--- start of Data excerpts ---

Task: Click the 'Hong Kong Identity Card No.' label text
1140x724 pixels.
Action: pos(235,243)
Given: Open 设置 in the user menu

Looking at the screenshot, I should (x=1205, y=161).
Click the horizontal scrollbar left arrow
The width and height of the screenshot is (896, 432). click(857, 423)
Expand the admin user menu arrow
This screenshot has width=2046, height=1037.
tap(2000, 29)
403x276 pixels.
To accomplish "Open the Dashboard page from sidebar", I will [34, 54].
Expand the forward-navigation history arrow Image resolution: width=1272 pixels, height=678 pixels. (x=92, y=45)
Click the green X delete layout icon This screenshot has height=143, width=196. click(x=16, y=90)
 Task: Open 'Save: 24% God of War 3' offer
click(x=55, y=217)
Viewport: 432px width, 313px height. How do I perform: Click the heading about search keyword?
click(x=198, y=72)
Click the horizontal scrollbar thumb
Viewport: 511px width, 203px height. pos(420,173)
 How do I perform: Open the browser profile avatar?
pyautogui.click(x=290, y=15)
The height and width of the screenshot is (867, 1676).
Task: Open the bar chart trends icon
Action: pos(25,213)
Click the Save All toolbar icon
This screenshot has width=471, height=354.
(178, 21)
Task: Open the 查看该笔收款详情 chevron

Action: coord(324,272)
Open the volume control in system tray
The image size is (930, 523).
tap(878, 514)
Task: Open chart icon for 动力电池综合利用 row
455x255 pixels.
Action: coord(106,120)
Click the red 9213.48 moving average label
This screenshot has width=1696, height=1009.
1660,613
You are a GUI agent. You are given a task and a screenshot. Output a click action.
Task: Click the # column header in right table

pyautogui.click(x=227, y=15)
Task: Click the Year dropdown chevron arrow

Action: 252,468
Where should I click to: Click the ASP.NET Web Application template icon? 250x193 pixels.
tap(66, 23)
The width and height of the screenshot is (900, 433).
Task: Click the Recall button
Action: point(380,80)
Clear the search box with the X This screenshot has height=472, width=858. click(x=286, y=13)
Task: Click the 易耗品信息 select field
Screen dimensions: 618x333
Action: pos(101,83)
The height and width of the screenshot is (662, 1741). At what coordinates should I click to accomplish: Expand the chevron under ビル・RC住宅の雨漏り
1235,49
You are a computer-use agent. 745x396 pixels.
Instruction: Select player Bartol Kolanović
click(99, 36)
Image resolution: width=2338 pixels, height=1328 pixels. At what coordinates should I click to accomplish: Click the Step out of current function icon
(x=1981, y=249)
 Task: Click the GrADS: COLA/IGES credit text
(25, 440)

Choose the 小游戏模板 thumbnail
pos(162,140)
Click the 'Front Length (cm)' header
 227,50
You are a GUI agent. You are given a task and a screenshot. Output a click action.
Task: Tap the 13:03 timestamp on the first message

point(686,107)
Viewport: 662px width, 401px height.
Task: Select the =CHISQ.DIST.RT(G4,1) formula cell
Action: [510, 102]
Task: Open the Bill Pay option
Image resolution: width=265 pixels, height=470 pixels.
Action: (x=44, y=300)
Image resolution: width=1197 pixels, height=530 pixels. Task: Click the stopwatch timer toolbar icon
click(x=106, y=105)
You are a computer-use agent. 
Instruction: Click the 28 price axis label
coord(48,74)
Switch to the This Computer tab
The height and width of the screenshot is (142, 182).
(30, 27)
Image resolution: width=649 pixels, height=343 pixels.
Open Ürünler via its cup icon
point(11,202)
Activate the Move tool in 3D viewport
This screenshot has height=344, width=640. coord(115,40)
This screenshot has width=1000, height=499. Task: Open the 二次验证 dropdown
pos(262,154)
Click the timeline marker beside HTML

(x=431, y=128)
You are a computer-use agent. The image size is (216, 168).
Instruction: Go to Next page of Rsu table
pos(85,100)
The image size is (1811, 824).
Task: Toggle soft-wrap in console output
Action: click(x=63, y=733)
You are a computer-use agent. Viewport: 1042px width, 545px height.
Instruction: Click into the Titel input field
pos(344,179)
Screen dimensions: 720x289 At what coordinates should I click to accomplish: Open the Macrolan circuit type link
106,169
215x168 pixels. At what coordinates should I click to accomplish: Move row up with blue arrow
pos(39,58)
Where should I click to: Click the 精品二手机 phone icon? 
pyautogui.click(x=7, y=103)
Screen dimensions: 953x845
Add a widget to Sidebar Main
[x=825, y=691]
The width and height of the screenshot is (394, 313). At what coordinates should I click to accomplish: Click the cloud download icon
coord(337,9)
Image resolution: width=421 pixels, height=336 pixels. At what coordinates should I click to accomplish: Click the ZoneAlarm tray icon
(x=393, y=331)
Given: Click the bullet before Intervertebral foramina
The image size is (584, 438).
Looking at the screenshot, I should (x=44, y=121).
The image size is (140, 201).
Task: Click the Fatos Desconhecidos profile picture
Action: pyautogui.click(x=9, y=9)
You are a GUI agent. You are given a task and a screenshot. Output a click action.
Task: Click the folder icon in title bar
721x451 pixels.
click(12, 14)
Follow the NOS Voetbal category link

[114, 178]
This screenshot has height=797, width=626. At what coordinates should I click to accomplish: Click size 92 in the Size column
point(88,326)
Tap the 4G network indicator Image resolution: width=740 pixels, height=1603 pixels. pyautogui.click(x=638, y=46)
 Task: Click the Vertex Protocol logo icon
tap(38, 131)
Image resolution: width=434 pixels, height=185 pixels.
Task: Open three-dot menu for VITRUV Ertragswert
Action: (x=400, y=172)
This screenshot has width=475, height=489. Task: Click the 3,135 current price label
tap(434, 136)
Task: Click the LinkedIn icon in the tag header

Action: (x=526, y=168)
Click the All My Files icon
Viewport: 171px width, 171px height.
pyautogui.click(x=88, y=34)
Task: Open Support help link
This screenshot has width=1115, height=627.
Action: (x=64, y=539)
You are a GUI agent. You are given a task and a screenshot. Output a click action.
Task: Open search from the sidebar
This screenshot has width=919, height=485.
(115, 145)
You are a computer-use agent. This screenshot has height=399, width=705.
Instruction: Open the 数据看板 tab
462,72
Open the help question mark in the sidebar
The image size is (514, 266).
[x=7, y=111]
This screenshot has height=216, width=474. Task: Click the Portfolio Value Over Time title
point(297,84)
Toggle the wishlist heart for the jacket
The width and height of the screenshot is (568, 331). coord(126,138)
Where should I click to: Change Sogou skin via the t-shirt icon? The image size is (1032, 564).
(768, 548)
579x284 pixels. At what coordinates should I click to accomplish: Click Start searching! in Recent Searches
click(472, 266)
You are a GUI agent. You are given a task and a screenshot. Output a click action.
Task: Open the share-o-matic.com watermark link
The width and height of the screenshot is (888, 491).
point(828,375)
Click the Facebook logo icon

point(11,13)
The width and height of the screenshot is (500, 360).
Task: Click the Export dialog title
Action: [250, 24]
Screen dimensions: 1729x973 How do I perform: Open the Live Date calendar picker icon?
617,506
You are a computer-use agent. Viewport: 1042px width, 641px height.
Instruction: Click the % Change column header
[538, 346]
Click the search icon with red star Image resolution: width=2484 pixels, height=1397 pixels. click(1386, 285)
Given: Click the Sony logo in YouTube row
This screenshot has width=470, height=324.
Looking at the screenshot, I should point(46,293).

--- end of Data excerpts ---

> Challenge
Can you format the items as a JSON list of strings, one string per line with blank lines left out, starting with the line that contains "Click the Save All toolbar icon" and going on through the line that contains "Action: pos(101,83)"?

> Response to the exercise
[
  "Click the Save All toolbar icon",
  "This screenshot has width=471, height=354.",
  "(178, 21)",
  "Task: Open the 查看该笔收款详情 chevron",
  "Action: coord(324,272)",
  "Open the volume control in system tray",
  "The image size is (930, 523).",
  "tap(878, 514)",
  "Task: Open chart icon for 动力电池综合利用 row",
  "455x255 pixels.",
  "Action: coord(106,120)",
  "Click the red 9213.48 moving average label",
  "This screenshot has width=1696, height=1009.",
  "1660,613",
  "You are a GUI agent. You are given a task and a screenshot. Output a click action.",
  "Task: Click the # column header in right table",
  "pyautogui.click(x=227, y=15)",
  "Task: Click the Year dropdown chevron arrow",
  "Action: 252,468",
  "Where should I click to: Click the ASP.NET Web Application template icon? 250x193 pixels.",
  "tap(66, 23)",
  "The width and height of the screenshot is (900, 433).",
  "Task: Click the Recall button",
  "Action: point(380,80)",
  "Clear the search box with the X This screenshot has height=472, width=858. click(x=286, y=13)",
  "Task: Click the 易耗品信息 select field",
  "Screen dimensions: 618x333",
  "Action: pos(101,83)"
]